◆ EXERCISE DETAILS
I need the lines from the one containing "Given: Click the" through the last line of the entries retyped exactly, with no pictures among them.

----

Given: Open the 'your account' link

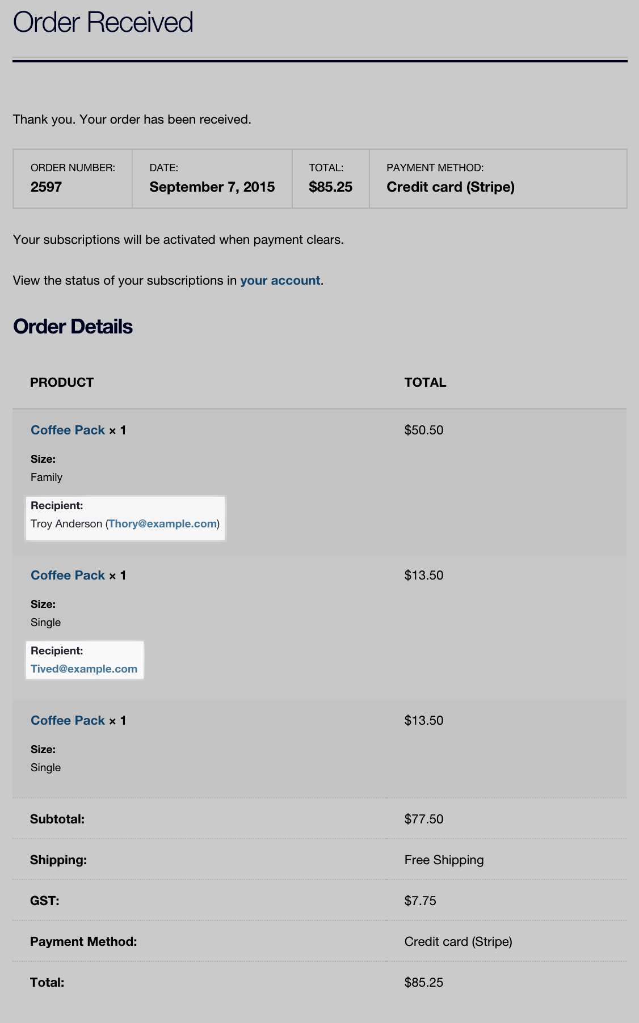Looking at the screenshot, I should (280, 281).
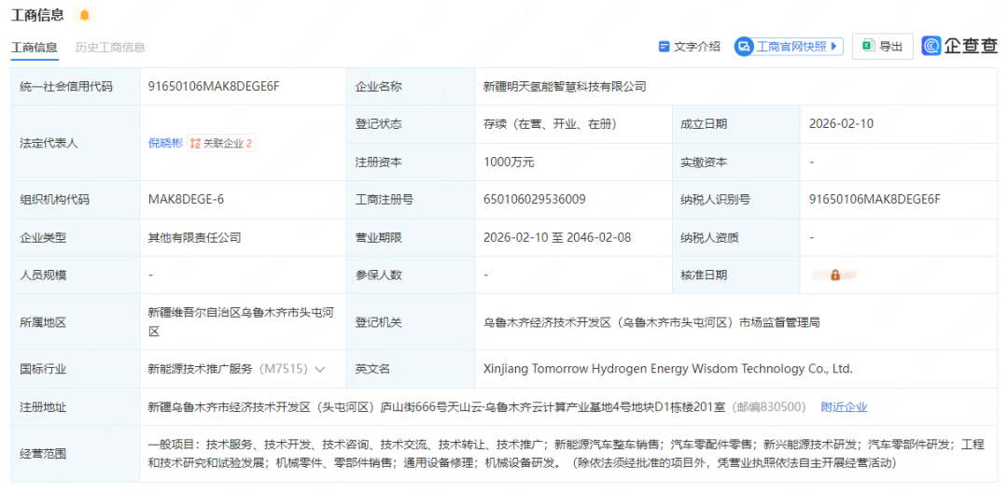Open the 工商官网快照 link
The width and height of the screenshot is (1008, 495).
click(791, 47)
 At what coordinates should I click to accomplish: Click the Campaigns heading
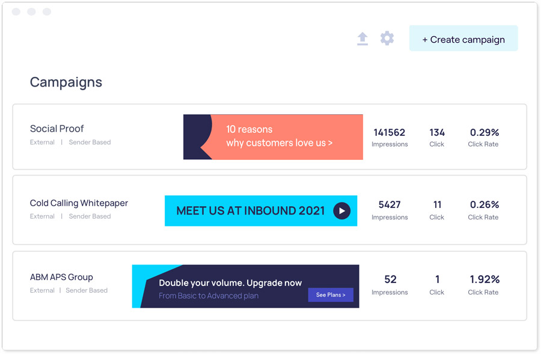click(66, 82)
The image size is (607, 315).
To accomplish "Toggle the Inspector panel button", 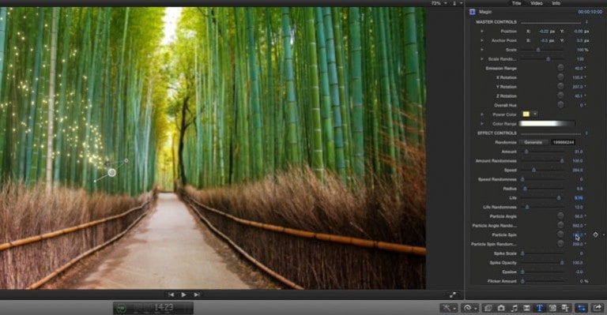I will (x=581, y=308).
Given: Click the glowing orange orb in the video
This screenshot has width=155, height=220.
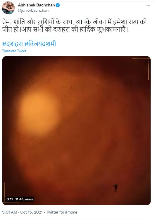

----

◆ REPLY
Given: Click the glowing orange orb in the video
This screenshot has width=155, height=220.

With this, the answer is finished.